Hi,
On 2025-01-08 16:01:19 -0600, Nathan Bossart wrote:
> On Wed, Jan 08, 2025 at 03:07:24PM -0500, Andres Freund wrote:
> > Out of curiosity, have you measured whether this has a positive effect without
> > pg_stat_statements? I think it'll e.g. also affect lwlocks, as they also use
> > perform_spin_delay().
>
> AFAICT TAS_SPIN() is only used for s_lock(), which doesn't appear to be
> used by LWLocks.
Brainfart on my part, sorry. I was thinking of SPIN_DELAY() for a moment...
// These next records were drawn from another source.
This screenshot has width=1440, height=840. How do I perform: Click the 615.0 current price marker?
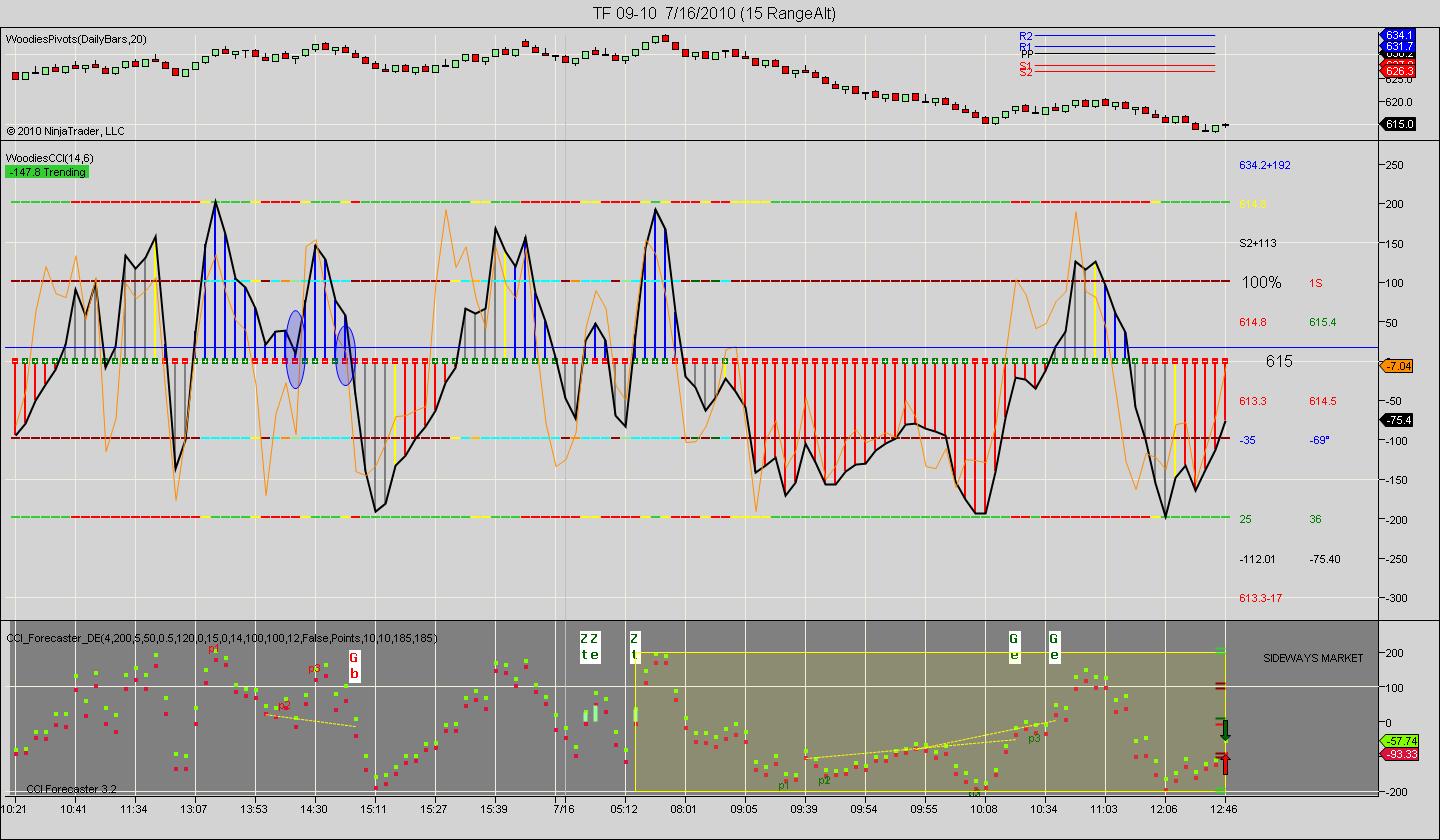tap(1399, 124)
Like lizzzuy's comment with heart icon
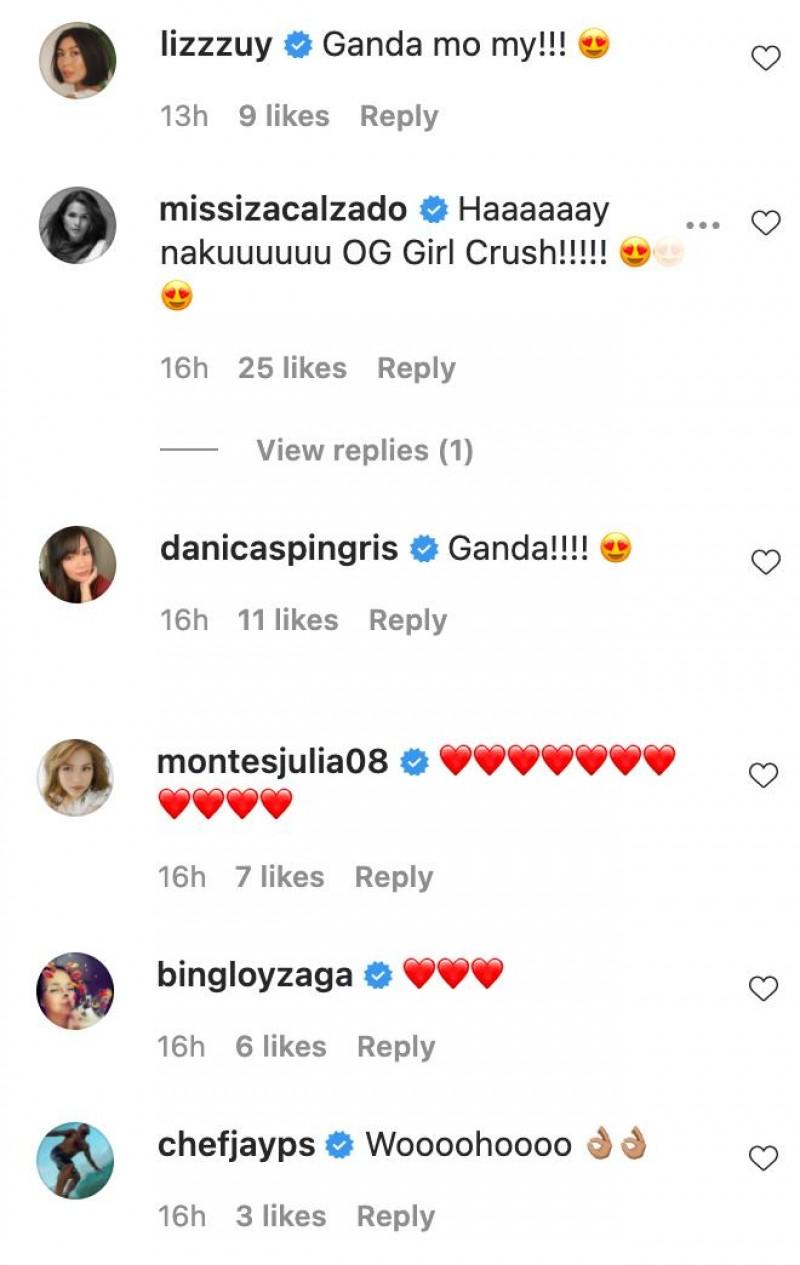Image resolution: width=800 pixels, height=1265 pixels. coord(765,59)
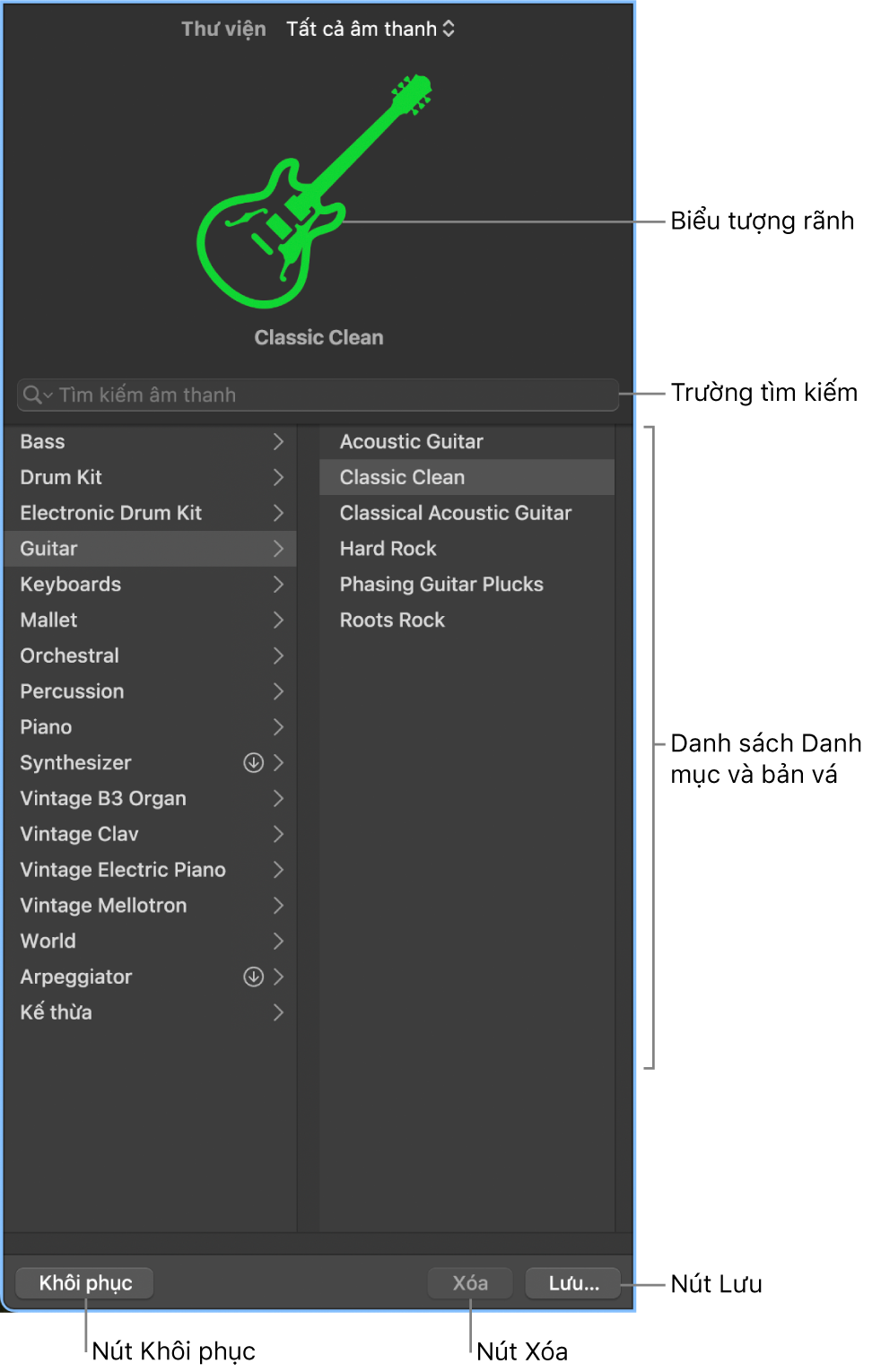Click the green guitar patch icon

click(x=305, y=197)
> But I did retry my test from upthread without pg_stat_statements and was
> surprised to find a reproducible 4-6% regression.
Uh, huh. I assume this was readonly pgbench with 256 clients just as you had
tested upthread? I don't think there's any hot spinlock meaningfully involved
in that workload? A r/w workload is a different story, but upthread you
mentioned select-only.
Do you see any spinlock in profiles?
> I'm not seeing any obvious differences in perf, but I do see that the thread
> for adding TAS_SPIN() for PPC mentions a regression at lower contention
> levels [0]. Perhaps the non-locked test is failing often enough to hurt
> performance in this case... Whatever it is, it'll be mighty frustrating to
> miss out on a
> >7x gain because of a 4% regression.
I don't think the explanation can be that simple - even with TAS_SPIN defined,
we do try to acquire the lock once without using TAS_SPIN:
#if !defined(S_LOCK)
#define S_LOCK(lock) \
(TAS(lock) ? s_lock((lock), __FILE__, __LINE__, __func__) : 0)
#endif /* S_LOCK */
Only s_lock() then uses TAS_SPIN(lock).
I wonder if you're hitting an extreme case of binary-layout related effects?
I've never seen them at this magnitude though. I'd suggest using either lld
or mold as linker and comparing the numbers for a few
-Wl,--shuffle-sections=$seed seed values.
Greetings,
Andres Freund